A 2009 psychology study made headlines around the world by linking a woman’s menstrual cycle with her tendency to exhibit racial bias. The idea was that when white women are more fertile, they’re also more racist, particularly those who have stronger implicit stereotypes about black and white men.

But research by University of Illinois Springfield’s Carlee Beth Hawkins (a former Chicago Booth post-doctoral scholar), University of Virginia’s Cailey E. Fitzgerald, and Brian A. Nosek of the University of Virginia and the Center for Open Science, casts doubt on the purported link. The researchers uncover no evidence for an association between fertility and racial bias.

Hawkins, Fitzgerald, and Nosek attempted to replicate the study, originally conducted by four researchers and published by Psychological Science.

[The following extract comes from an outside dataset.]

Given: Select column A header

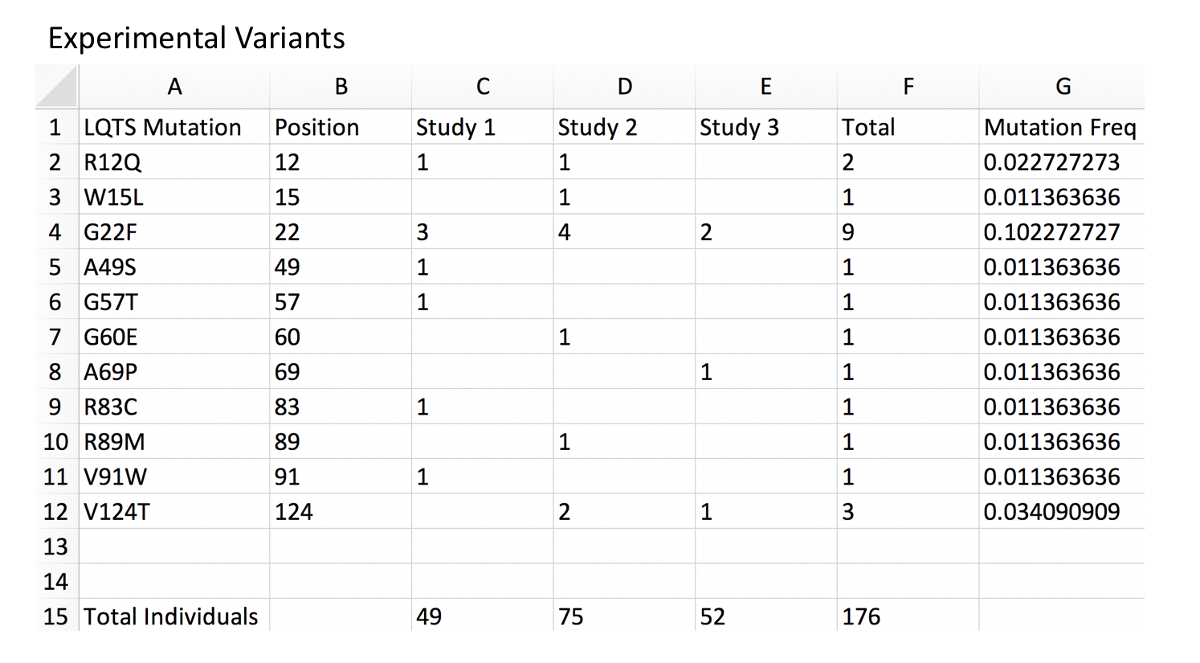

Their follow-up study included 2,226 white women ages 18–60, recruited through Project Implicit, a virtual laboratory for investigating “thoughts and feelings outside of conscious awareness and control.” The participants self-reported information about their previous two menstrual cycles as well as their feelings toward different racial groups. The researchers also assessed each participant’s implicit racial bias.

After failing to replicate the original effect in studies one and two, the researchers conducted two further studies, which also had negative results. Finding little support for any meaningful relationship between fertility and racial bias, Hawkins, Fitzgerald, and Nosek caution that their inability to replicate the correlation may be due to an unidentified variable that would distinguish their sample from those in the 2009 study and in follow-up research published in 2011.

The researchers stress that their failure to find evidence for this link isn’t a guarantee that it does not exist. Rather, they say, their work underscores the need to refine the theory, to clarify under what conditions, if any, such a relationship might be observed.